Glossary

Terms are defined as they are used in VTAM. They might not hold or be sufficiently precise in another context outside VTAM.

ASV or variant

Amplicon Sequence Variant: Unique amplicon sequence (Callahan et al., 2017). Identical reads are pooled into a variant. Variants are characterized by the number of reads in each replicate of each sample, which we also call “sample-replicate”.

ASV table

Representation of presence of each of the variants in each sample; Variants are in lines, samples are in columns, read numbers or presence absence are in cells.

BLAST hit

A sequence from the BLAST database that has significant similarity to the query sequence (variant).

Chimera borderline

When the chimera formation happens near the extremity of the parental sequences, the resulting chimera is very similar to one of the parental sequences. These chimeras are difficult to tell apart from real variants.

Coverage

[in BLAST] the percentage of the length of the query sequence that is covered by the BLAST alignment.

Demultiplexing

Sorting reads to sample-replicates according to the presence of primers and tags at their extremities.

Dereplication

Identical reads are pooled into a variant, and the read count is kept as an information.

Flag

If variants or occurrences are flagged, they remain in the dataset after the corresponding filtering step, but they will be marked (flagged) in the ASV table.

Locus/Gene

genomic region (COI, LSU, MatK, RBCL…)

Lowest Taxonomic Group (LTG)

The taxonomic group of the highest resolution (species is high resolution, phylum is low), that contains all or a given % of the sequences.

Marker

A region amplified by one primer pair.

Merge

Assemble each forward and reverse reads (read pair) to a single sequence.

Mock sample

Sample with known DNA composition.

Modulo

Remainder after a division of one number by another. (e.g. the modulo 3 of 4 is 1)

Occurrence

Presence of a variant in a sample or sample-replicate

Unexpected or ‘delete’ occurrence

A variant in a sample that is known to be erroneous. It can be a variant in a negative control, an unexpected variant in a mock sample, or variant identified from a clearly different habitat than that of the sample.

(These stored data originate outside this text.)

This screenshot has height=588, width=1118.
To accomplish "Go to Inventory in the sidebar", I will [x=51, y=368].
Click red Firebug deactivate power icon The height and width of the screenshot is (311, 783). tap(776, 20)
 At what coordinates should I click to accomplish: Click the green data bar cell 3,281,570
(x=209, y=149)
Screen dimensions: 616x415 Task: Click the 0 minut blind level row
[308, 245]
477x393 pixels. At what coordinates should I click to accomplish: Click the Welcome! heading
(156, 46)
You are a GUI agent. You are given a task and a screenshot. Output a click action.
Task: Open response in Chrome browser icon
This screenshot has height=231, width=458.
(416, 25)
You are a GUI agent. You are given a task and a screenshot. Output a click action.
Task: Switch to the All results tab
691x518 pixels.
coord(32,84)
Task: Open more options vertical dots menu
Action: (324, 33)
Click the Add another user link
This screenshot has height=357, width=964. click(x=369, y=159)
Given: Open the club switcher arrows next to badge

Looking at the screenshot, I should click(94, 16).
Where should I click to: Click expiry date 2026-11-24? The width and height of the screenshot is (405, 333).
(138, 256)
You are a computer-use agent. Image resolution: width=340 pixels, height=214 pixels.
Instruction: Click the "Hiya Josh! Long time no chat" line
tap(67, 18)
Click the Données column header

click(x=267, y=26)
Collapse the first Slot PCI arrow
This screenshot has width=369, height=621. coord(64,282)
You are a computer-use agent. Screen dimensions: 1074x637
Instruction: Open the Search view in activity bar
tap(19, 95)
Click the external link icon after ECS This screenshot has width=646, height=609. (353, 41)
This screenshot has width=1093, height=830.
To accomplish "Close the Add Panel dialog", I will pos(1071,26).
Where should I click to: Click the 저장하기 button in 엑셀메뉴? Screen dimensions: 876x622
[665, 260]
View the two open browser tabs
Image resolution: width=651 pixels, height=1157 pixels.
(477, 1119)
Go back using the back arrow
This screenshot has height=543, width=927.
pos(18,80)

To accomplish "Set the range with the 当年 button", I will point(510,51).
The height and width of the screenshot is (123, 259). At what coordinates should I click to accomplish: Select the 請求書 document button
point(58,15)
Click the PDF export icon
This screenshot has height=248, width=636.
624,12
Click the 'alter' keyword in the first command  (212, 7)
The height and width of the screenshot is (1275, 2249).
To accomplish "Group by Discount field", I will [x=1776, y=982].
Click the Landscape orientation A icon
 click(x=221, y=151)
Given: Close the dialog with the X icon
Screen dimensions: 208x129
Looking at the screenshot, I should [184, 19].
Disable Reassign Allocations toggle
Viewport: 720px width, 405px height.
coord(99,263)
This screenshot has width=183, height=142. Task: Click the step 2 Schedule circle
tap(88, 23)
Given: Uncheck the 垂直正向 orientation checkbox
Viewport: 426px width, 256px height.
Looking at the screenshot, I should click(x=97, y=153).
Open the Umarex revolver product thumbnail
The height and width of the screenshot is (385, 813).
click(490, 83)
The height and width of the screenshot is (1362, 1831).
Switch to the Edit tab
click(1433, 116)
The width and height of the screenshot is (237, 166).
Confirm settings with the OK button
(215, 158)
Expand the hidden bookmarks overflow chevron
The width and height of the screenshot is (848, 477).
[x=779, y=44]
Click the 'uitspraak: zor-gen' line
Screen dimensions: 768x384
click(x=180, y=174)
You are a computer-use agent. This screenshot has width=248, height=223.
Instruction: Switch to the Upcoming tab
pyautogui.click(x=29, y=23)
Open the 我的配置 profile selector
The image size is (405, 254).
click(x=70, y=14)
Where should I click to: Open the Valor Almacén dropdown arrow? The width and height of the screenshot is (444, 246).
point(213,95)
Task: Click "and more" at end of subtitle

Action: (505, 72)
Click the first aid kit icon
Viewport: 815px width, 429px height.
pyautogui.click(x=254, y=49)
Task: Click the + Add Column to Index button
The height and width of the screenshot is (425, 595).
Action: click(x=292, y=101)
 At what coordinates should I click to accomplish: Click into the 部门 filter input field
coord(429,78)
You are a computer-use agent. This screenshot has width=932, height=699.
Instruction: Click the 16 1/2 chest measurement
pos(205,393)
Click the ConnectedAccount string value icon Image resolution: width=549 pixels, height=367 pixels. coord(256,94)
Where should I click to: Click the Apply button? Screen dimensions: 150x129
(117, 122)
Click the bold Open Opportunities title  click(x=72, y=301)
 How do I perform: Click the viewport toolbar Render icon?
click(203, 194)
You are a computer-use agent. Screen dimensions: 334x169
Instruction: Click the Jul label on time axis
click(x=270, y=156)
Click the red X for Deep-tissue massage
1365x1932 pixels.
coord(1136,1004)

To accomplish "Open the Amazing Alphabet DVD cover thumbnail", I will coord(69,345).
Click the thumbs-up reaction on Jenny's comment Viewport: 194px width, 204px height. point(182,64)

Expected or ‘keep’ occurrence

A variant that should be present in the given sample after filtering. These are expected variants in the mock samples.

OLSP

One-Locus-Several-Primers Strategy of using more than one primer pairs that amplify the same locus (slight variation in the position of the annealing sites) in order to increase the taxonomic coverage (Corse et al., 2019).

Renkonen distance

1 - sum(p1i, p2i), where p1i is the frequency of variant i in sample-replicate1 (Renkonen, 1938)

Replicate

or Replicate series : Pool of a single replicate from each sample of a run.

Run

A pool of samples and the associated positive (mock) and negative controls. Ideally, they are obtained in the same sequencing run.

Sample

DNA extraction from a given environment/individual.

Sample-Replicate

Technical replicate of the same sample. e.g different PCR on the same DNA extraction.

Tag-jump

Generation of artefactual sequences in which amplicons carry different tags than originally applied (Schnell et al., 2015)

Tag

Short DNA sequences present at one or both extremities of the amplified DNA fragment. A tag or the combination of forward and reverse tags determine the sample-replicate where the read comes from.

Trimming

Removing part of the extremities of a sequence (e.g. trim the tags/adapters/primers from a read to obtain the biological sequence)

TSV

A text file format with tab-separated values.